§ **EXERCÍCIO 1**: No texto sobre marketing jurídico, de que foi acusado o advogado enquadrado pela OAB?
§ **EXERCÍCIO 2**: Prossiga o texto sobre marketing jurídico a partir de sua última frase.

§ **TEXTO BASE**:

···

Marketing jurídico é expressão há muito tempo incorporada ao nosso vocabulário. Mas existiria mesmo um marketing jurídico? Tenho dúvidas. Acho que adotamos um pacote de ideias prontas, tiradas de manuais produzidos lá fora, onde os advogados podem falar mais abertamente sobre seus serviços. Aqui, eles têm limites para anunciar na mídia, para mostrar sua marca, falar de seus grandes casos e clientes, anunciar em redes sociais… Recentemente, um advogado foi enquadrado pela OAB (Ordem dos Advogados do Brasil) sob acusação de que estava concedendo entrevistas demais. Se o bom marketing tem muito de liberdade, criatividade e ousadia, definitivamente não é disso que estamos falando quando pensamos em marketing no mundo jurídico aqui no Brasil.

···

§ **LINHAS**:

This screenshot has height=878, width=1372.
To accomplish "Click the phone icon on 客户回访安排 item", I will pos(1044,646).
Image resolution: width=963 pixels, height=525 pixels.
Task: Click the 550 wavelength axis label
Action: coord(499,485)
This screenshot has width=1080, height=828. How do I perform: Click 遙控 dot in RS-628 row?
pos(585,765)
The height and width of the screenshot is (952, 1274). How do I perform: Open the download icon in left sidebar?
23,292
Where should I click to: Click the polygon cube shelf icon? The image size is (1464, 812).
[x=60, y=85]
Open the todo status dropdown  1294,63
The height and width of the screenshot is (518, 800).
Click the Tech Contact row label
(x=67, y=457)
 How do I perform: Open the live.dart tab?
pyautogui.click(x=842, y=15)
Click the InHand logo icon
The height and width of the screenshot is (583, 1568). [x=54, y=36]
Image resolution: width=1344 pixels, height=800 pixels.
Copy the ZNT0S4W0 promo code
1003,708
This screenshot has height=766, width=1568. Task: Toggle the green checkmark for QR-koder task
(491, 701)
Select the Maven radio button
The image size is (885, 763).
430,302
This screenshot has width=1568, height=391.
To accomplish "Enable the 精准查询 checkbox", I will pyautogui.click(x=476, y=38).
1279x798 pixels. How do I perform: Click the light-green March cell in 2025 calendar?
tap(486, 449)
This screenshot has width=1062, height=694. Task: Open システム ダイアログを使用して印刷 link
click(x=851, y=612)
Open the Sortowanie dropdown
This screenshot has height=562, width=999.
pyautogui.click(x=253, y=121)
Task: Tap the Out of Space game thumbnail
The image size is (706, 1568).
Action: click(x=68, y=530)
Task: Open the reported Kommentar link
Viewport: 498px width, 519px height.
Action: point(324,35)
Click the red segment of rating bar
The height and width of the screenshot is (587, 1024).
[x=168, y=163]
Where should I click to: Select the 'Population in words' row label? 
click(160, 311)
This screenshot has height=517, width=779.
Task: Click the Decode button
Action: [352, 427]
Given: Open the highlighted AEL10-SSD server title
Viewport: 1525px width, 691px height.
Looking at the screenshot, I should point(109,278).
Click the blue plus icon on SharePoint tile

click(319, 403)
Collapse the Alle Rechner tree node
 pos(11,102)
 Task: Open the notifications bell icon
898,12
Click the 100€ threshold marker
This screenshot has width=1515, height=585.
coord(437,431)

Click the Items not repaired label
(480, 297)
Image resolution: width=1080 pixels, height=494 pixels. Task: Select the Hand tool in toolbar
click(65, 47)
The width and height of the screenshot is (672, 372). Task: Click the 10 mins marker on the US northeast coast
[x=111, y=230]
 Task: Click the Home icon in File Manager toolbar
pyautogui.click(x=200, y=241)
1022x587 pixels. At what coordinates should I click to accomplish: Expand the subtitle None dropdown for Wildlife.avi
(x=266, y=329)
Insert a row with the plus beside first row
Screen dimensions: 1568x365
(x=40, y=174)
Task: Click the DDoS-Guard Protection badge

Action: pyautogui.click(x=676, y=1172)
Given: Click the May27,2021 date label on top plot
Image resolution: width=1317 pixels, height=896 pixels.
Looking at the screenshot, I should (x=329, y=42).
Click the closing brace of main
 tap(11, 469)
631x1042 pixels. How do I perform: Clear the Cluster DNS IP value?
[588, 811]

···

§ **RESPOSTA 1**: De estar concedendo entrevistas demais.

§ **RESPOSTA 2**:
Sei que a palavra marketing sempre causou um certo desconforto no próprio mundo jurídico, provavelmente muito menos pelo que o marketing realmente é, mas talvez pelas suas formas mais rasas e grudentas: o famoso “pague um, leve dois”, as chamadas telefônicas e e-mails não solicitados, os brindes descartáveis, ou as promoções incompreensíveis das operadoras de TV por assinatura. Mas, convenhamos, esse pacote de espertezas ao estilo Saul Goodman, o advogado picareta da série Breaking Bad, já não funciona muito bem para ninguém. Serviria ainda menos para profissionais a quem não convém adotar explicitamente uma postura de mercador. Aliás, reconheço que não estamos diante de uma unanimidade. Já ouvi de muitos jovens advogados o sonho de espalhar anúncios pelos jornais e outdoors da cidade anunciando ofertas e descontos. Alegam, com alguma razão, que sem acesso às ferramentas promocionais, a competição com as firmas já estabelecidas é ainda mais desigual. Imagine só, “duas petições pelo preço de uma”, ou “pague um HC e leve dois”…
De qualquer forma, marketing é muito mais do que isso. Todos os setores mais organizados da economia aprenderam a usá-lo para se aproximar das pessoas e ajudá-las a encontrar o que precisam. É fundamental para advogados, que precisam destacar suas habilidades em ambientes cada vez mais nivelados e competitivos. Entre dois concorrentes com as mesmas competências, tende a ganhar quem aparece mais, ou da forma mais atraente. Escritórios podem e devem se comunicar bem com seus clientes, com seus prospects e também com a sociedade.
Ok. Só não consigo fazer as pazes com a expressão marketing jurídico. Prefiro pensar simplesmente em comunicação.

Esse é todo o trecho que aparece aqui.